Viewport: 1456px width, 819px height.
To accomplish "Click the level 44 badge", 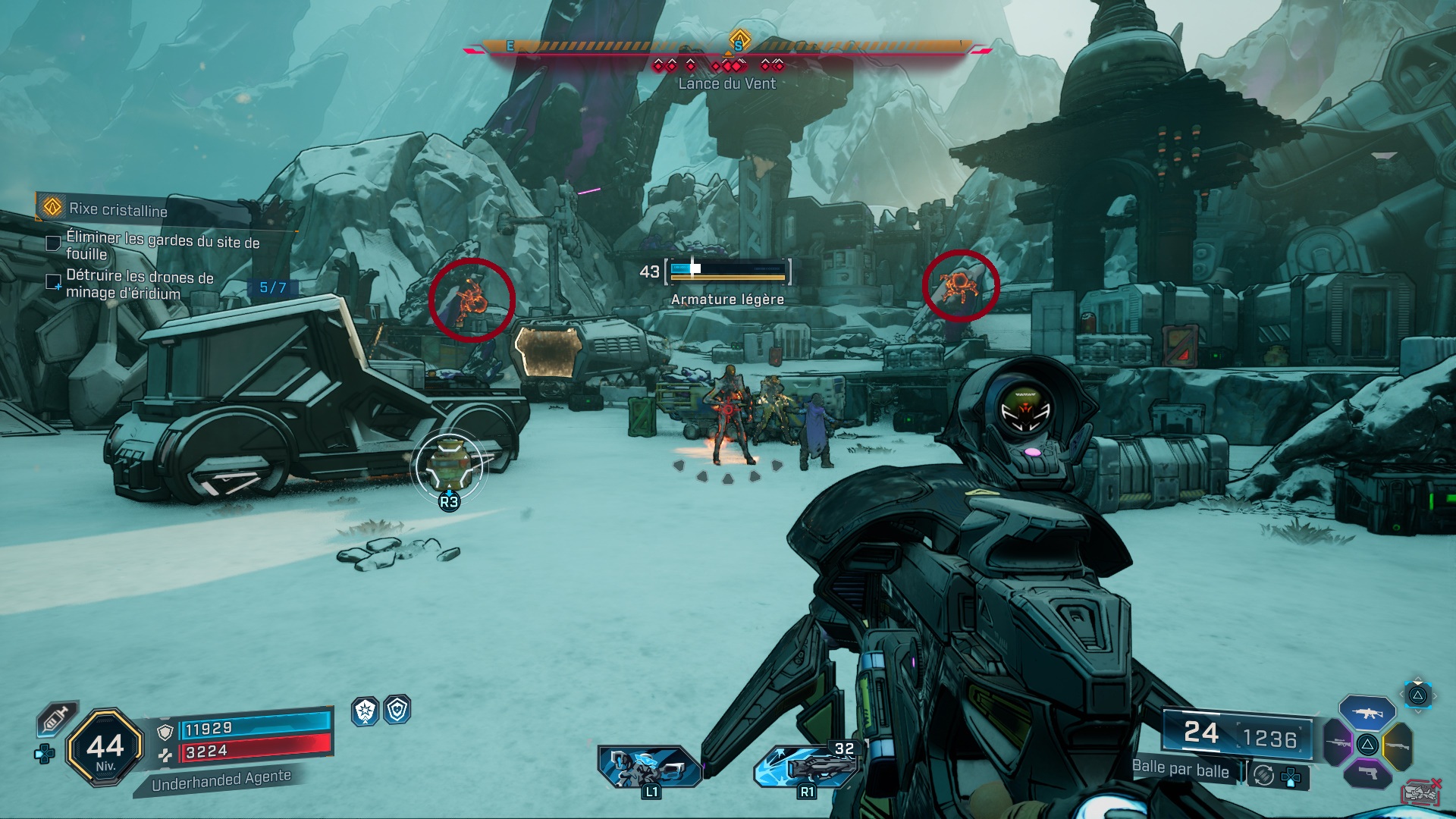I will [105, 748].
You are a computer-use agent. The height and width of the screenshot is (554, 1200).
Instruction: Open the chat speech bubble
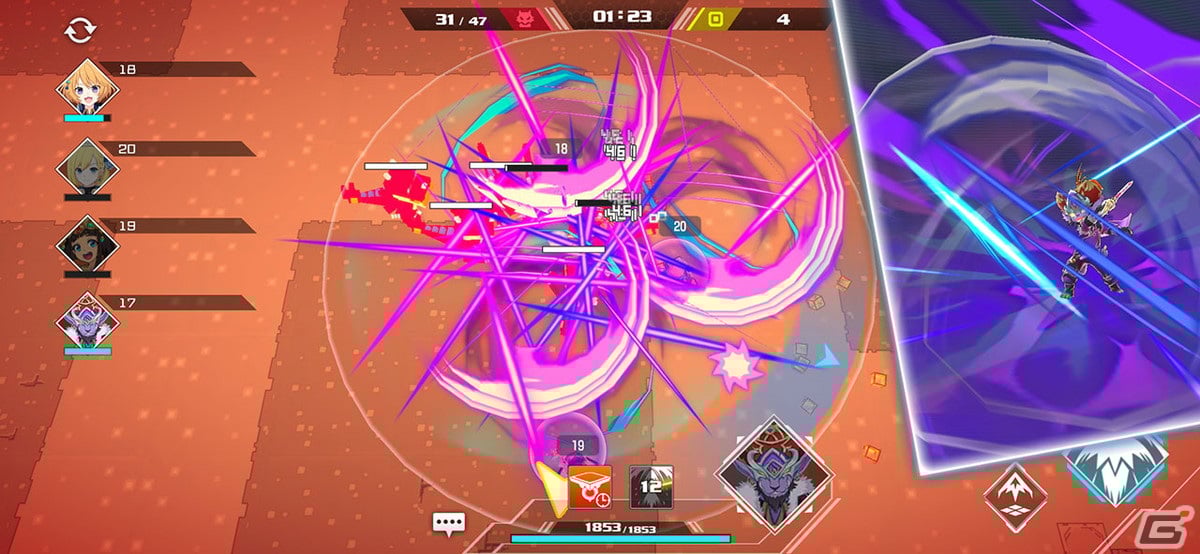(x=448, y=522)
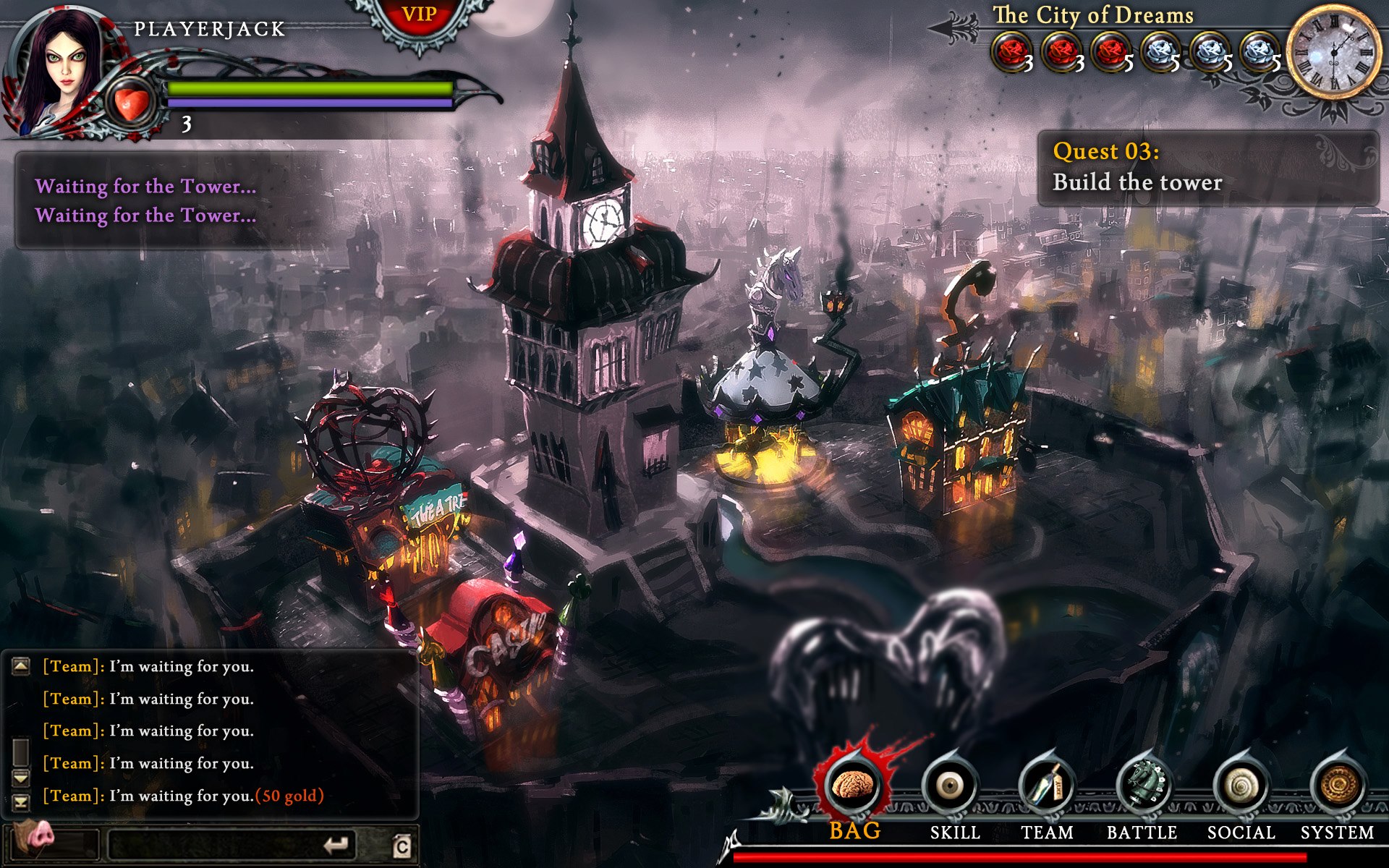Open the Quest 03 tracker panel
The width and height of the screenshot is (1389, 868).
(x=1207, y=167)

• TASK BRIEF:
Count the lines of the items that contain the string "width", treating uppercase and lowercase as different. Reply with the number alone.

• REPLY:
3